В один прекрасный декабрьский день, где-то за неделю до Рождества, я нашел в лавке близ Сохо превосходный, но обветшавший образчик резьбы по дереву. Позолота почти стерлась, три уголка были сколоты, но один еще оставался на месте, и я надеялся, что он подскажет мне, как восстановить остальные. Вставленный в раму холст весь почернел от грязи и вековых пятен, и мне удалось лишь различить какой-то очень плохо написанный портрет малозначительной особы — дилетантская пачкотня нищего и голодного художника, созданная для заполнения подержанной рамы, которую заказчик, видимо, купил по дешевке, как и я вслед за ним. Но рама мне подошла, и я заодно унес домой и испорченный холст, решив, что он так или иначе мне пригодится.

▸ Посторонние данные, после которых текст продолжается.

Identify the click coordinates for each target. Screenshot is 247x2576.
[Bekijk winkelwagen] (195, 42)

В следующие несколько дней я был занят разными заказами и только в канун Рождества у меня нашлась свободная минута, чтобы внимательней осмотреть покупку. Все это время она простояла у меня в мастерской лицом к стене.

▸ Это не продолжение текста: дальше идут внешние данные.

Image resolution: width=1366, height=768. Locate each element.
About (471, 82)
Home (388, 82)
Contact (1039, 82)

Делать мне в тот вечер было нечего, идти куда-либо не хотелось, и я вытащил раму с холстом из угла, водрузил свое приобретение на стол и, приготовив губку, таз с водой и мыло, начал очищать картину. Она была в жутком состоянии: если не ошибаюсь, я израсходовал почти целый пакет мыльного порошка и раз десять менял воду, пока на раме не показался узор, а портрет не предстал передо мной во всей своей неимоверной грубости, отвратительной прорисовке и вопиющей вульгарности. Он изображал толстого свиноподобного человека, по виду трактирщика, украшенного множеством побрякушек — обычный случай для подобных шедевров, где важны не столько черты, сколько исключительная точность в изображении таких украшений, как цепочки для часов, перстни-печатки и кольца на пальцах, булавки для галстука и прочая, и все это художник с тяжеловесной реалистичностью втиснул на холст.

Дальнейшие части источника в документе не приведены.